[DISCLAIMER: The following text is taken from the U.S. War Department Technical Manual, TM-E 30-451: Handbook on German Military Forces published in March 1945. — Figures and illustrations are not reproduced, see source details. — As with all wartime intelligence information, data may be incomplete or inaccurate. No attempt has been made to update or correct the text. — Any views or opinions expressed do not necessarily represent those of the website.]
CHAPTER IV. TACTICS
Section IV. OFFENSIVE
2. Types of Attack
a. FLANK ATTACK (Flankenangriff). The Germans consider that the most effective attack is against the enemy's flank. The flank attack develops either from the approach march—sometimes through a turning movement—or from flank marches. It attempts to surprise the enemy and permit him no time for countermeasures. Since mobility and the deception of the enemy at other positions are required, the flank attack is most successfully mounted from a distance; the troop movements necessary for the maneuver can be executed in close proximity to the enemy only with unusually favorable terrain or at night. Attacks are launched on both flanks only when the Germans consider their forces clearly superior.
b. ENVELOPMENT (Umfassungsangriff). The envelopment is a combination flank-and-frontal attack especially favored by the Germans. The envelopment may be directed on either or both the enemy's flanks, and is accompanied by a simultaneous frontal attack to fix the enemy's forces. The deeper the envelopment goes into the enemy's flanks, the greater becomes the danger of being enveloped oneself. The Germans therefore emphasize the necessity of strong reserves and organization of the enveloping forces in depth. Success of the envelopment depends on the extent to which the enemy is able to dispose his forces in the threatened direction.
c. ENCIRCLEMENT (Einkreisung). An encirclement, the Germans think, is a particularly decisive form of attack, but usually more difficult to execute than a flank attack or an envelopment. In an encirclement, the enemy is not attacked at all in front, or is attacked in front only by light forces, while the main attacking force passes entirely around him, with the objective of maneuvering him out of position. This requires extreme mobility and deception.
d. FRONTAL ATTACK (Frontalangriff). The Germans consider the frontal attack the most difficult of execution. It strikes the enemy at his strongest point, and therefore requires superiority of men and materiel. A frontal attack should be made only at a point where the infantry can break through into favorable terrain in the depth of the enemy position. The frontage of the attack should be wider than the actual area (Schwerpunkt) chosen for penetration, in order to tie down the enemy on the flanks of the breakthrough. Adequate reserves must be held ready to counter the employment of the enemy's reserves.
e. WING ATTACK (Flügelangriff).

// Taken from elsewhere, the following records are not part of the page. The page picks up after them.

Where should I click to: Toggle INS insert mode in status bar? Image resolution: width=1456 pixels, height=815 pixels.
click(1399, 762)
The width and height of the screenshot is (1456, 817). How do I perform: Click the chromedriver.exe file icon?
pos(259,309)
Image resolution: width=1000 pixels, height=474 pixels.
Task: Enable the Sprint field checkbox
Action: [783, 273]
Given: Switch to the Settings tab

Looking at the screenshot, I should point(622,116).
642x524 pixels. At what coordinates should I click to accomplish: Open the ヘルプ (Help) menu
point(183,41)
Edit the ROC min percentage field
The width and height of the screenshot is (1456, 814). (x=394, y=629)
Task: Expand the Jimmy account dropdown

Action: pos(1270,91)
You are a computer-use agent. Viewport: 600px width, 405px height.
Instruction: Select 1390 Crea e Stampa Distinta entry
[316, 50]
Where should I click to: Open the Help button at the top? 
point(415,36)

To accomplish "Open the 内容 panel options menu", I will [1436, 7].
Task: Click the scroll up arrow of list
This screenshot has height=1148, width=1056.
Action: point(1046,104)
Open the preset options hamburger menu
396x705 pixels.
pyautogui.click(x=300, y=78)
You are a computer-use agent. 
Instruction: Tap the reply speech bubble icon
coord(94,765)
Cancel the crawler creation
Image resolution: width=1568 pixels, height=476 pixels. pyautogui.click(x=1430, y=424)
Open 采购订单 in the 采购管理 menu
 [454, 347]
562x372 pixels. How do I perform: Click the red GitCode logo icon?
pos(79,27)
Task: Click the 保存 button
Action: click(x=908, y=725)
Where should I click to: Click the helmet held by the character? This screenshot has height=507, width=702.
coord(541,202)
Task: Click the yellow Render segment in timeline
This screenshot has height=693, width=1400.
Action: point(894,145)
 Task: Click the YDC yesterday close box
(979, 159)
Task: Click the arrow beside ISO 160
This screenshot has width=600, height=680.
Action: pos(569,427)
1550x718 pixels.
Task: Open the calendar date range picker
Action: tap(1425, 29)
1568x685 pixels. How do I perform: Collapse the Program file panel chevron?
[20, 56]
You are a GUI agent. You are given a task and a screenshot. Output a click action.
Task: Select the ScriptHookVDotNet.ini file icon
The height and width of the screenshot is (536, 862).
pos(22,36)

An attack directed at one or both of the enemy's wings has, the Germans teach, a better chance of success than a central frontal attack, since only a part of the enemy's weapons are faced, and only one flank of the attacking force or forces is exposed to enemy fire. Bending back one wing may give an opportunity for a flank attack, or for a single or double envelopment.
f. PENETRATION (Einbruch) AND BREAKTHROUGH. (Durchbruch). These are not separate forms of attack, but rather the exploitation of a successful attack on the enemy's front, wing, or flank. The penetration destroys the continuity of the hostile front. The broader the penetration, the deeper can the penetration wedge be driven. Strong reserves throw back enemy counterattacks against the flanks of the penetration. German units are trained to exploit a penetration to the maximum so that it may develop into a complete breakthrough before hostile countermeasures can be launched on an effective scale. The deeper the attacker penetrates, the more effectively can he envelop and frustrate the attempts of the enemy to close his front again by withdrawal to the rear. The attacking forces attempt to reduce individual enemy positions by encircling and isolating them. The Germans do not consider a breakthrough successful until they overcome the enemy's artillery positions, which usually is the special task of tanks. Reserve units roll up the enemy's front from the newly created flanks.
The Germans often refer to this maneuver as "Keil and Kessel".